- EXERCISE BRIEF:
Please transcribe the following records in full, exactly as given.

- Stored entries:
'''

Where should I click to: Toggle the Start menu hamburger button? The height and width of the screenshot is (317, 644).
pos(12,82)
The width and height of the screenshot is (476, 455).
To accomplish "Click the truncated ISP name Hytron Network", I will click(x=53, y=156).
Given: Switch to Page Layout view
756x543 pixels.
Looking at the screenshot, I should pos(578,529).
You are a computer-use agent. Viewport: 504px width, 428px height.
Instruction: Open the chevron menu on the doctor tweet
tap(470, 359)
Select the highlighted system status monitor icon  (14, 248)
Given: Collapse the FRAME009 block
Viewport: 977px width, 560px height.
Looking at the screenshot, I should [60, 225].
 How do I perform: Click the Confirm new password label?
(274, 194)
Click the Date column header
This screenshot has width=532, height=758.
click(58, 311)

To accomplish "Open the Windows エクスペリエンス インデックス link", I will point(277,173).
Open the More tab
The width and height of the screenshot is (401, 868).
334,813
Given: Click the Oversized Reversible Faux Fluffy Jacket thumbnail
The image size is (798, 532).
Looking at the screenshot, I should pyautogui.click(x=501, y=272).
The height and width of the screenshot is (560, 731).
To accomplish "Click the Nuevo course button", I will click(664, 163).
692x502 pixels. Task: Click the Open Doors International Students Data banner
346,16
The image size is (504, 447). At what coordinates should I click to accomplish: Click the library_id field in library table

'''

- SOLVED EXERCISE:
Where should I click to: Toggle the Start menu hamburger button? The height and width of the screenshot is (317, 644).
pos(12,82)
The width and height of the screenshot is (476, 455).
To accomplish "Click the truncated ISP name Hytron Network", I will click(x=53, y=156).
Given: Switch to Page Layout view
756x543 pixels.
Looking at the screenshot, I should pos(578,529).
You are a computer-use agent. Viewport: 504px width, 428px height.
Instruction: Open the chevron menu on the doctor tweet
tap(470, 359)
Select the highlighted system status monitor icon  (14, 248)
Given: Collapse the FRAME009 block
Viewport: 977px width, 560px height.
Looking at the screenshot, I should [60, 225].
 How do I perform: Click the Confirm new password label?
(274, 194)
Click the Date column header
This screenshot has width=532, height=758.
click(58, 311)

To accomplish "Open the Windows エクスペリエンス インデックス link", I will point(277,173).
Open the More tab
The width and height of the screenshot is (401, 868).
334,813
Given: Click the Oversized Reversible Faux Fluffy Jacket thumbnail
The image size is (798, 532).
Looking at the screenshot, I should pyautogui.click(x=501, y=272).
The height and width of the screenshot is (560, 731).
To accomplish "Click the Nuevo course button", I will click(664, 163).
692x502 pixels. Task: Click the Open Doors International Students Data banner
346,16
The image size is (504, 447). At what coordinates should I click to accomplish: Click the library_id field in library table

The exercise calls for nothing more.